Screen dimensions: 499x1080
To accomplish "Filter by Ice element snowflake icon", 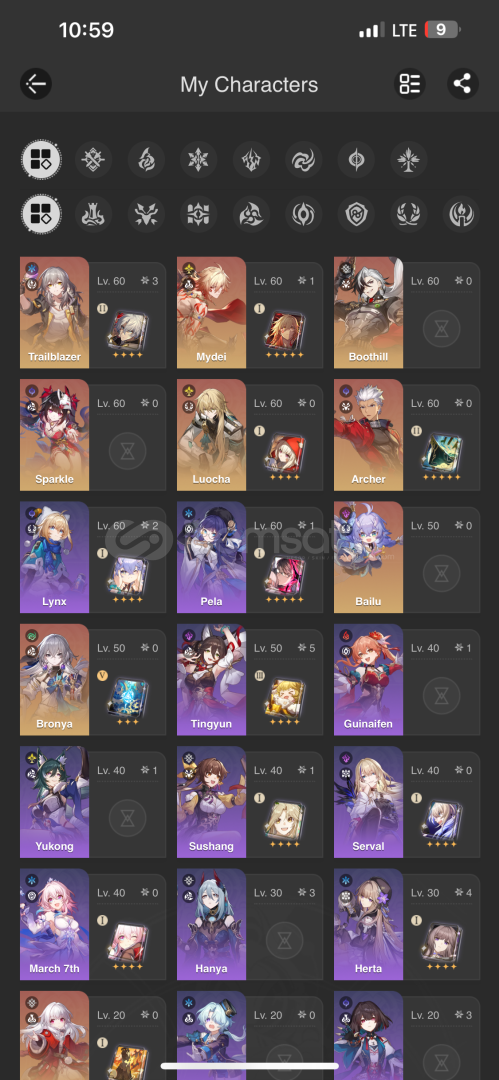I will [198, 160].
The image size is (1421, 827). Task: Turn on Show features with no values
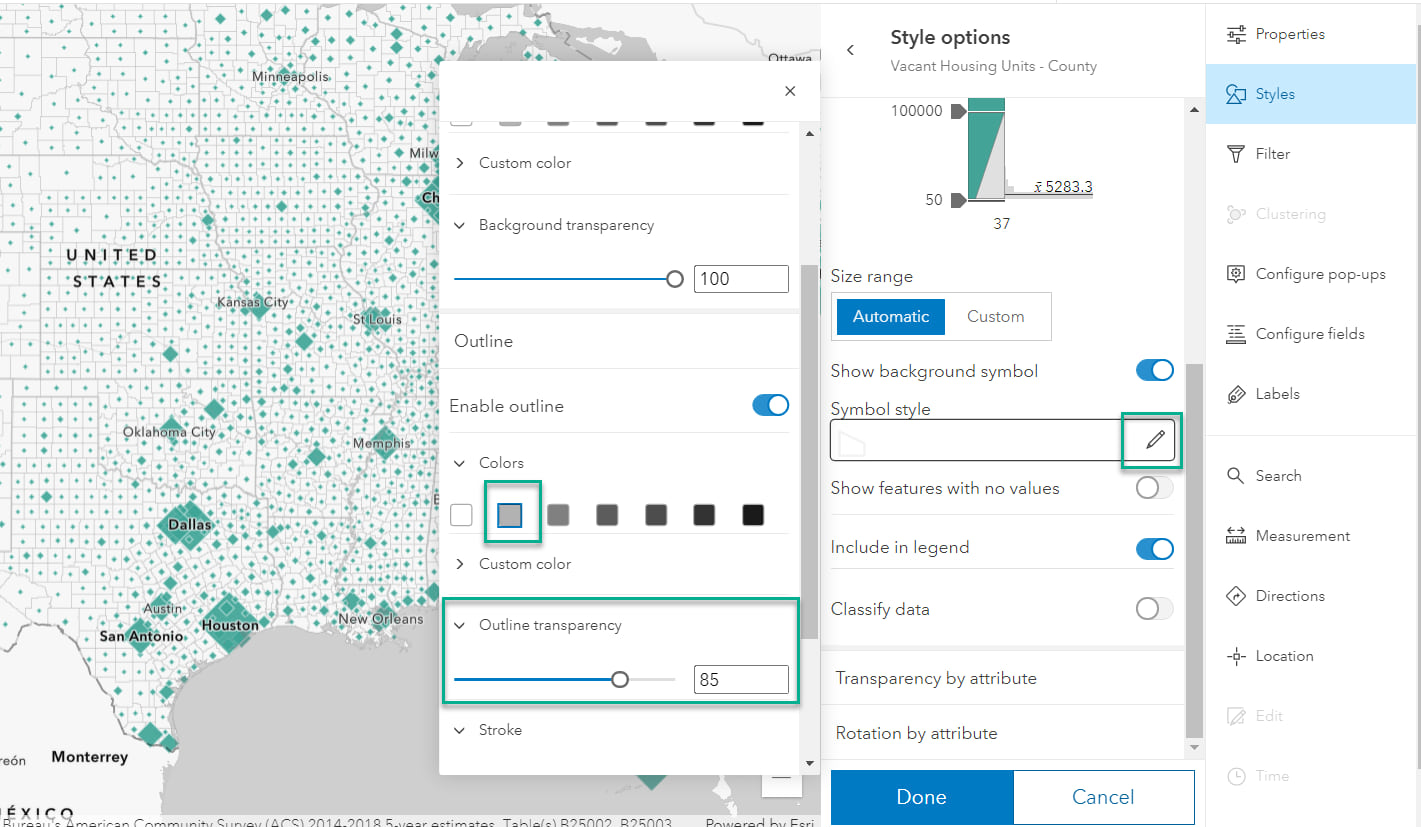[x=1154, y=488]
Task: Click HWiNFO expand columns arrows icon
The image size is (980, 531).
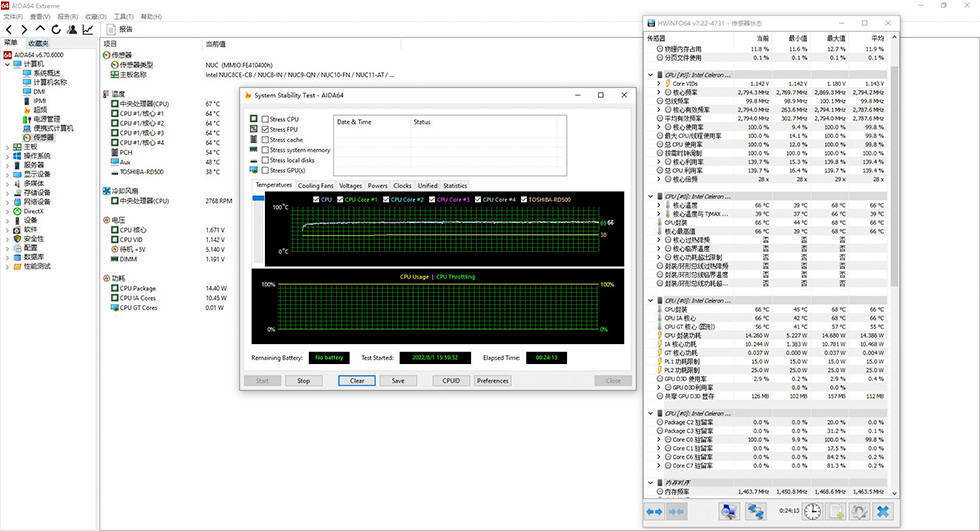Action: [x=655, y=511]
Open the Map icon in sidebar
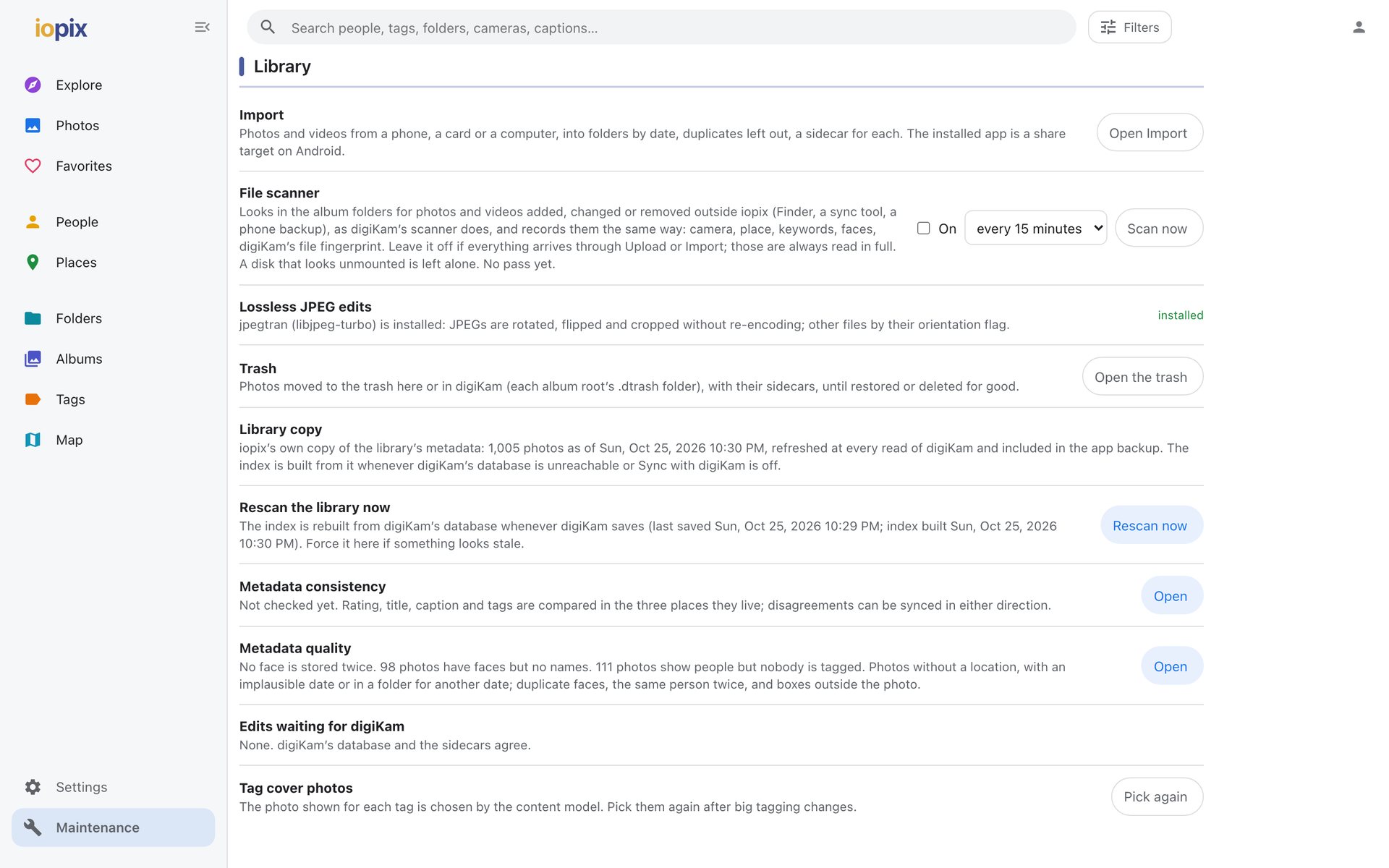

### TASK DESCRIPTION
Needed here is only the span from the line with "The image size is (980, 531)." through the last line of the entries, copied exactly with both ends and without pictures.

### RESULT
The image size is (980, 531).
Action: [x=655, y=511]
Open the Map icon in sidebar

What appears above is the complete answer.